These remarks made in 1896 by a great and disinterested authority with a profound knowledge of the subject he was writing about, stand as true to-day as when they were written. From 1896 onwards, events following in succession one upon another have proved the truth and soundness of his opinions.

Can the Armenians hope now for any change in their condition under Turkish rule? To this question, we must answer an emphatic No!

The causes that must operate against any change are many and deep-seated. In the first place it cannot be expected that a few Turks of liberal ideas (or it may be French polished) at Constantinople, are going to change the thought and character of the nation. The characteristics of a people change very slowly, if they ever change at all, and the predominant national traits of the many-blooded modern Turk have been shown to the world to be, cruelty and fanaticism, combined with a fierce sensuality; and what is more than all, and which has to be remembered most, is, that they are a people accustomed to the unbridled gratification of their worst passions.

The ethnographic traits of the Turkman which history bears out, are wildness and fierceness, and it would not be incorrect to argue that with the instincts of his primitive ancestors have been assimilated the many cross currents that run in his veins, into all of which has been infused the doctrines of the religion of the sword, a religion which does not make for the peace or well being of mankind; a religion, also, which assigning one of the two sexes to the degraded position of being created solely for the gross pleasure of the other, does not make for the exaltation of mankind.

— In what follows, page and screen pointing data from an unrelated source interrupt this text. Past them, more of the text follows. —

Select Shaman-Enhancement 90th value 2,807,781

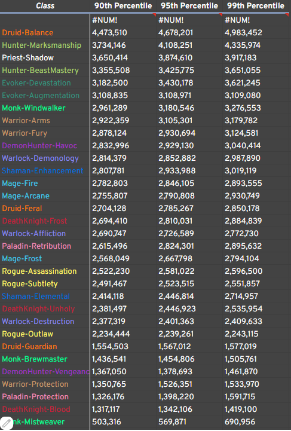coord(108,171)
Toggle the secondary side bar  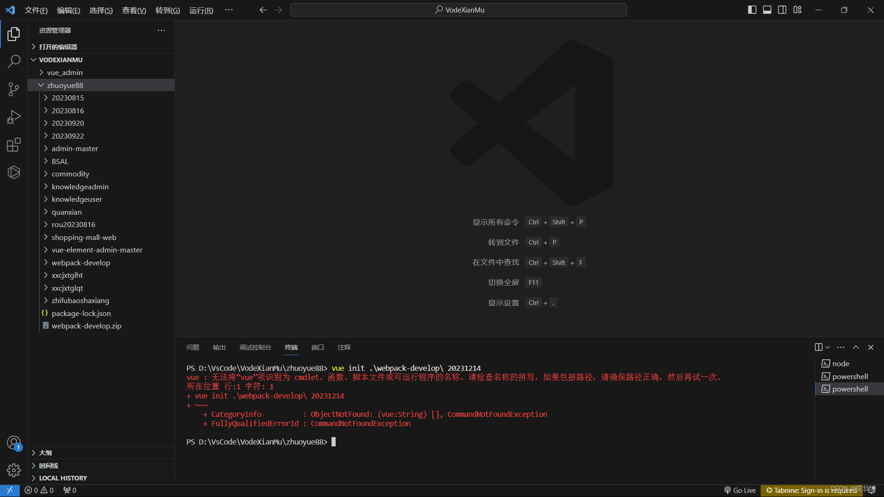pos(782,9)
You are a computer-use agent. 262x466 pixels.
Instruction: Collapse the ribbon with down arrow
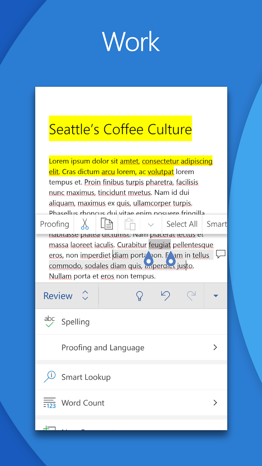216,296
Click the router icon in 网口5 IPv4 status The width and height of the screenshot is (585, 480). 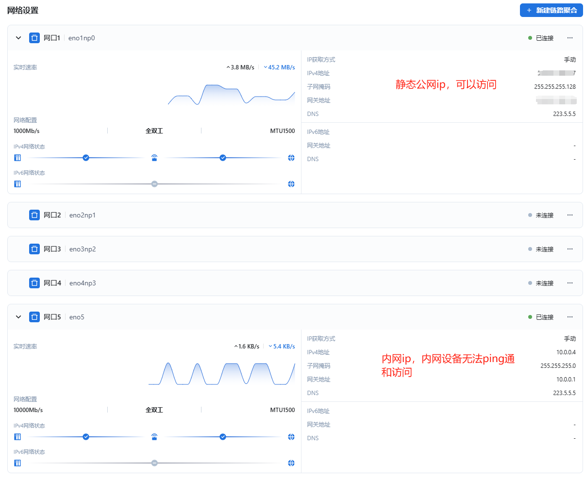point(154,437)
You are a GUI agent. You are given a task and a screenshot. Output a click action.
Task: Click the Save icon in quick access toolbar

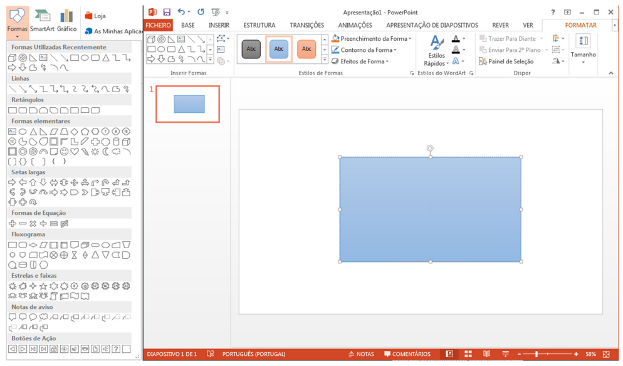coord(167,12)
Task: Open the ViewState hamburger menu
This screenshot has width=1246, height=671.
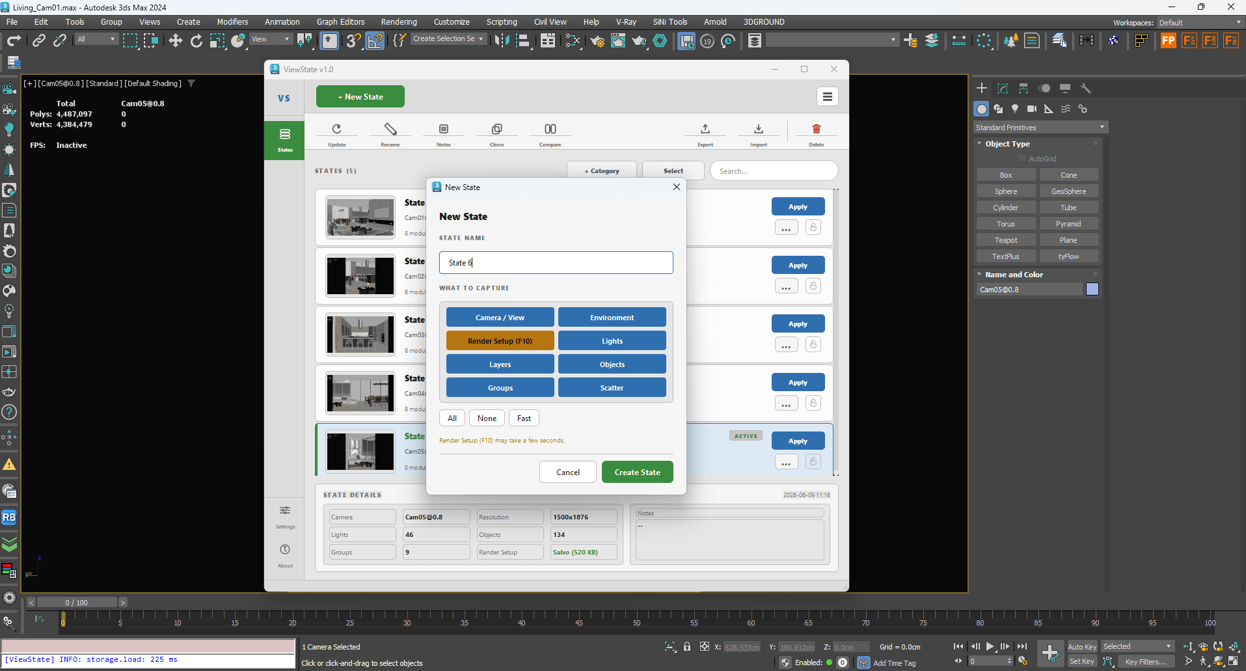Action: (827, 97)
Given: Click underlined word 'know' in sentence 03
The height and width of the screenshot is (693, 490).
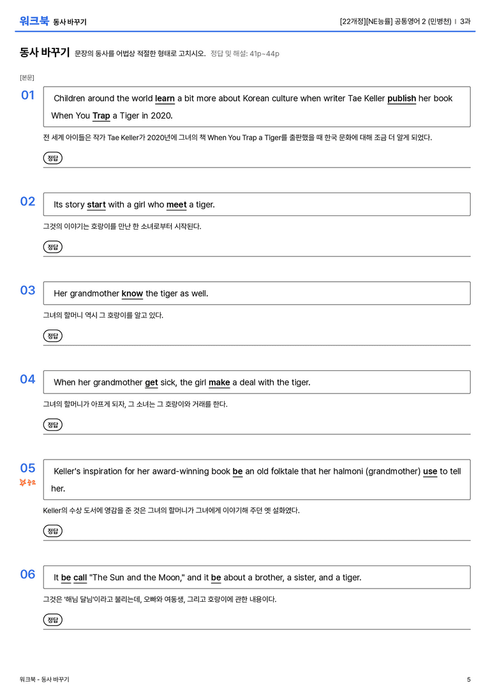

To quote again the eminent authority previously referred to: “No Mahommedan race or dynasty has ever shown itself able to govern well even subjects of its own religion, while to extend equal rights to subjects of a different creed is forbidden by the very law of its being.”

Not the Jewish conceit proclaiming itself God’s elect and chosen, and originating the name “heathen” which it scorned. Not the Christian conceit emanating from the Jewish source, and laying the flattering unction to its soul of superiority over the “heathen” of its own time. Not the unbending caste exclusiveness of the Brahman across whose path even the shadow of the despised Sudra falling would be deemed defilement. Not any of these, can equal the intolerant religious pride of the Mahommedan, or reach the pinnacle of religious self-sufficiency on which he has seated himself. To be a Mahommedan, is enough—Cela suffit.